TEXTE À LIRE:
******
Malentendu

Par Jmlire

" Les écrivains ont beau ne pas chercher à instruire, on en vient pas moins chercher auprès d'eux des enseignements. C'est qu'ils échauffent avec des mots et que ces mots contiennent, malgré tout, des idées. Qu'il le veuille ou non, l'écrivain, aujourd'hui, est immédiatement classé : par les critiques, par les lecteurs, par ceux là même qui ne l'ont pas lu, et classé en vertu des instructions qu'on trouve chez lui ou qu'on croit y trouver. Il lui arrive même d'être classé simultanément dans toute espèce de catégories contradictoires : ce qui peut le rassurer, lui, mais contribue à compliquer le malentendu. Le même écrivain peut tout à la fois, par exemple, passer pour communiste et catholique. Ses personnages sont des humbles, par exemple, un mot qu'il déteste : volà qui suffit, il est communiste. Son style est jugé révolutionnaire : de là à faire passer l'auteur lui-même pour révolutionnaire, le pas est vite franchi. Mais, en même temps, la docilité aux choses dont il fait preuve ( c'est la formule ), ou encore son sens du mystère, un certain besoin d'absolu et d'universel qu'on découvre également chez lui l'auront fait adopter par certains catholiques, à son grand étonnement...
******
TRAVAIL À FAIRE:
A – D'après le texte sur le malentendu, par qui l'écrivain est-il classé aujourd'hui ?
B – Poursuivez, s'il vous plaît, le texte sur le malentendu à partir du point où il s'arrête.
Les enregistrements qui suivent proviennent d'une autre source.

LISTE DES DONNÉES:
******
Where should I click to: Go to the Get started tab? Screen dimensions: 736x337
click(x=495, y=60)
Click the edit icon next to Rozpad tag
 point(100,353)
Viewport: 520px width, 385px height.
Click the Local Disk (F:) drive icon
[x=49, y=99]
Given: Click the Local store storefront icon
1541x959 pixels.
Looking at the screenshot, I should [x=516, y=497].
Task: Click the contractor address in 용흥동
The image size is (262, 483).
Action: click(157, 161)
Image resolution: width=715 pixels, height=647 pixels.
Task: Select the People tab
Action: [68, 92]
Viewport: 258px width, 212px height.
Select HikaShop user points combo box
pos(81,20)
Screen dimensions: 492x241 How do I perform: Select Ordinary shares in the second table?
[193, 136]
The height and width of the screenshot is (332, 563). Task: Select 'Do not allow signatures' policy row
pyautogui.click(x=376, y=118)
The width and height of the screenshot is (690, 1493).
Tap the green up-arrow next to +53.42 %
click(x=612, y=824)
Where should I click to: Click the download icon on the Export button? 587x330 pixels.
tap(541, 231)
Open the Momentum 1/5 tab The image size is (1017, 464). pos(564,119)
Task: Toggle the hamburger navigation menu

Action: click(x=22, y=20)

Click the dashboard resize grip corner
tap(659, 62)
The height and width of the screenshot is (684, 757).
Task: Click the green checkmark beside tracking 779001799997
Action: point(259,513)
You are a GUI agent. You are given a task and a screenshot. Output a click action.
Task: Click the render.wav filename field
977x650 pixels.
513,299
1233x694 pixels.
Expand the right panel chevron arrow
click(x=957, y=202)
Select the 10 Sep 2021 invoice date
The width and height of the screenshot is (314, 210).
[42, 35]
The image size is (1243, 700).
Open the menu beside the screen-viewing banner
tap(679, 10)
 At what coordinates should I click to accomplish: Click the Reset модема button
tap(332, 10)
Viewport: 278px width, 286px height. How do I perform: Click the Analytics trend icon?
******
RÉPONSES ATTENDUES:
A – Par les critiques, par les lecteurs et par ceux-là mêmes qui ne l'ont pas lu.

B –
Illustration : http://www.d3savoirs.com

J'ai mis beaucoup de temps à voir qu'être seul est un grand luxe, que c'est un luxe qui se paye cher, et qui s'est toujours payé cher, mais qui va se payer toujours plus cher. Un luxe d'autant plus coûteux que c'est un luxe qui s'est imposé à l'auteur. Car, s'il ne se rallie pas, ce n'est nullement par mauvaise volonté, comme on pourrait souvent le croire ; c'est qu'il est entouré de gens qui savent et que lui sait qu'il ne sait rien. Il est placé parmi des gens qui affirment et, lui, interroge ; et ils affirment d'après Quelqu'un ( avec une majuscule ) ou quelqu'un, et lui n'interroge d'après personne, car on n'interroge que d'après soi-même. Il n'est nullement ce qu'on appelle un sceptique ; il éspère bien savoir une fois, il constate seulement que pour l'instant il ne sait pas.Mais il constate, en même temps, que l'interrogation n'intéresse personne ; que ce dont tout le monde est avide aujourd'hui, c'est de réponses, non de questions ; et que, quand on n'a pas de réponses à fournir, on n'a sans doute qu'à se taire. "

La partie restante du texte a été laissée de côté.